England and Scotland were first at each other’s throats in 1872 and, other than the war years, played annually until 1989.
Since then, the two countries have met on only three occasions. Paul Gascoigne scored one of the most memorable goals of his entire career against the Scots at Wembley during Euro ’96 and three years later both teams won the away leg of their Euro 2000 play-off, although it was the Three Lions who emerged victorious on aggregate.
Now the pair are preparing to do battle for the 111th occasion when they meet at Wembley next Wednesday, with England having the edge in victories 45-41. For a new generation of players, it will be a unique occasion and something Cahill cannot wait to experience.
Speaking on behalf of England team sponsors Vauxhall at a youth event in Fareham yesterday, the Chelsea defender said: “It is an exciting prospect. It is the sense of the occasion and the atmosphere you look forward to the most.

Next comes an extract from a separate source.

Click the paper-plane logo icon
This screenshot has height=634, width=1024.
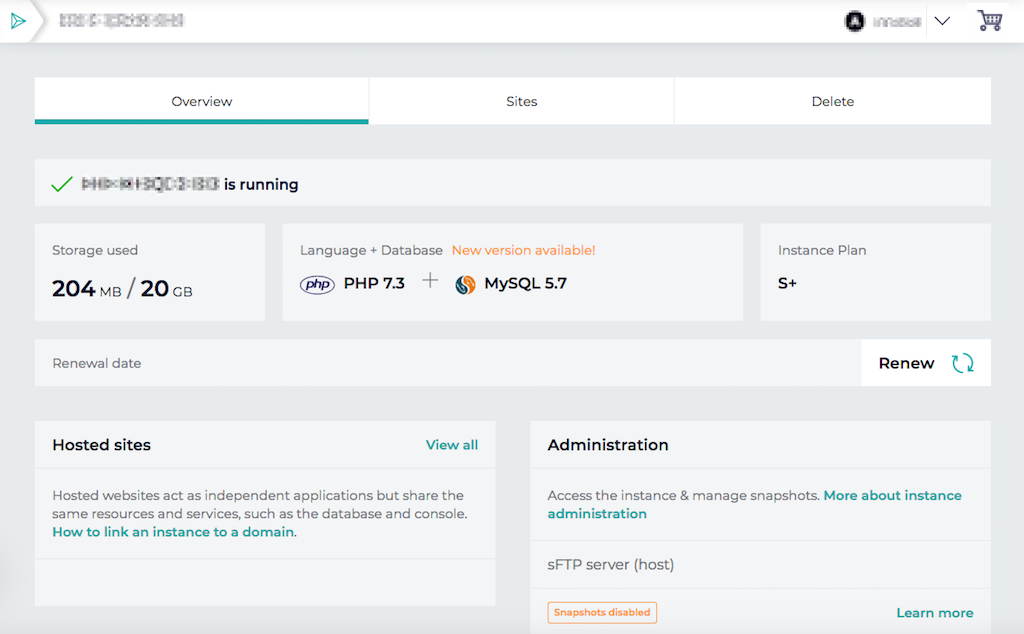point(18,21)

“It is the local rivalry that gets your mouth watering. Everybody looking forward to the fixture and no doubt the build-up will be big.
“People always say there is no such thing as a friendly. But this definitely won’t be. Both teams will be going at it to get a result.”

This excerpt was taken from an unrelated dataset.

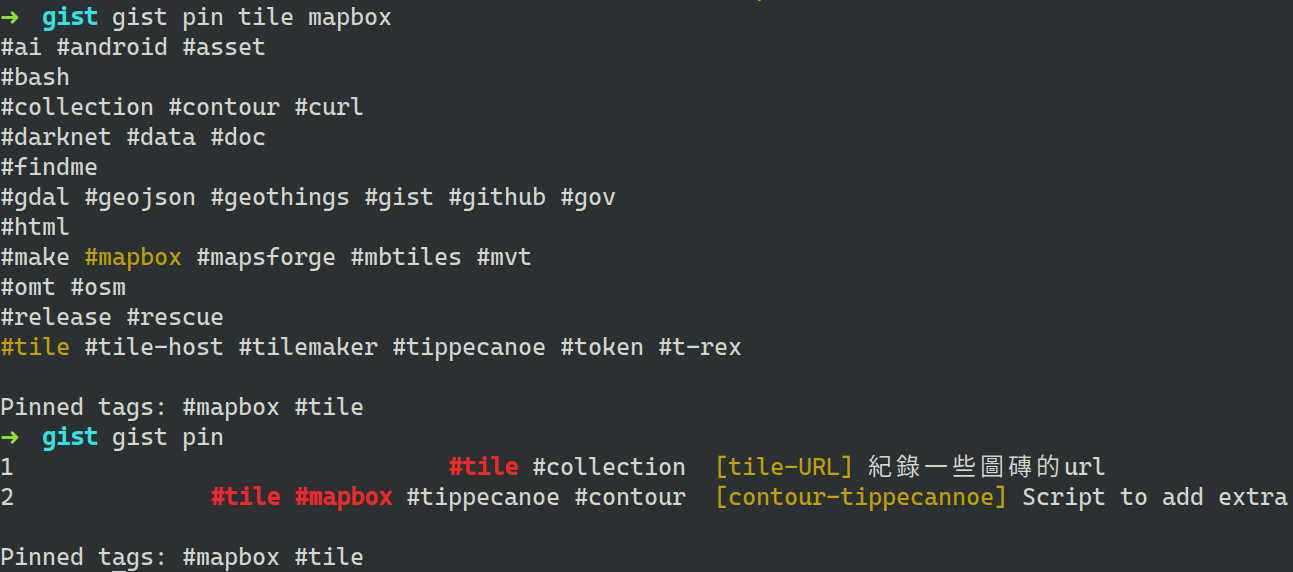Click the #geojson tag
Viewport: 1293px width, 572px height.
point(140,197)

Cahill was only nine when Gascoigne lifted the ball over Colin Hendry’s head and drilled it past Andy Goram, a goal that has gone down in English footballing folklore. “I have vague memories of the 1996 game from the highlights I have seen, and especially that goal,” he said. “It has been a long time.”
The most obvious Scottish threat to England’s hopes of glory will be Jordan Rhodes, who managed to put the off-field turmoil at Blackburn behind him to have an outstanding debut campaign at Ewood Park, netting on 28 occasions.

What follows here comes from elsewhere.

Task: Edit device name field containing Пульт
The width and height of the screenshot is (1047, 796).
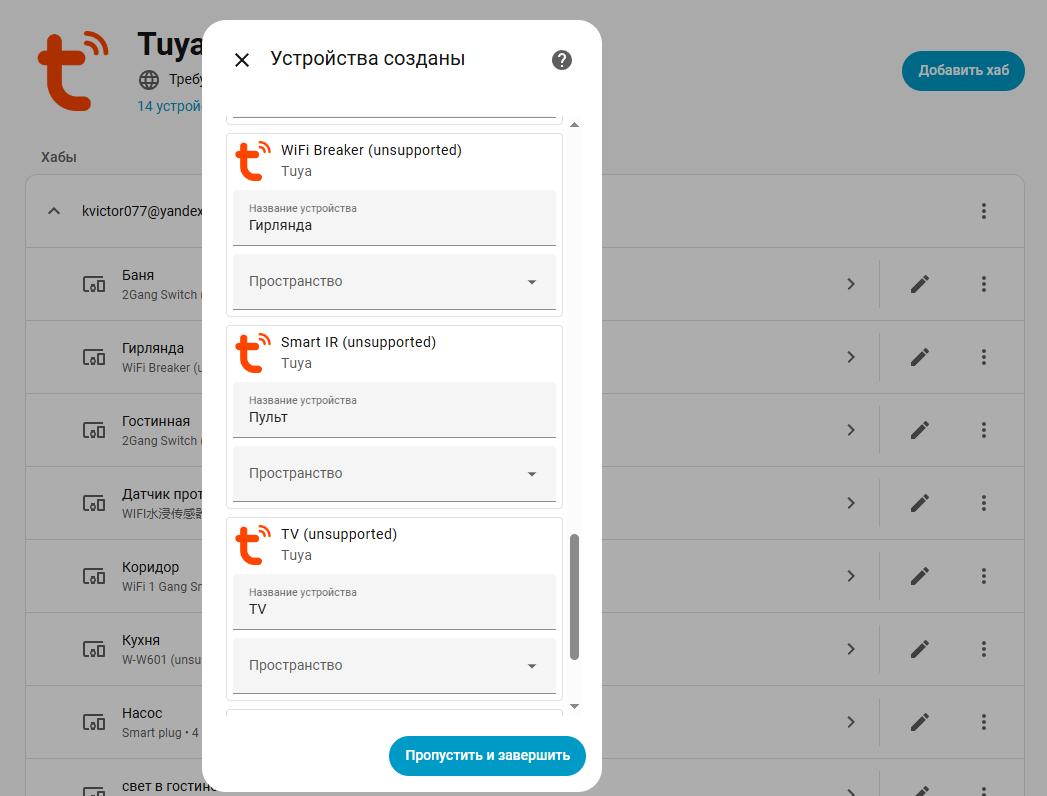Action: point(394,417)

“He has created a stir,” said Cahill. “I have watched a few games he has been involved in.
“He hasn’t played in the top flight yet but that doesn’t mean he is not capable of doing so.
“He has an exciting career ahead of him. He is going to be a threat and someone we will have to look out for.”
Indeed, England meet opponents buoyed by an unexpected victory over Croatia in Zagreb a couple of months ago. And Cahill knows Gordon Strachan’s men will be in no mood to let their momentum grind to a halt.
“They will probably be hard to break down, try and grab a goal on the counter-attack,” he said. “There is pressure on us but you have that all the time with England. You are expected to win. If you do, it is great and it is almost like what should happen. If you lose, you get people saying it is the end of the world.”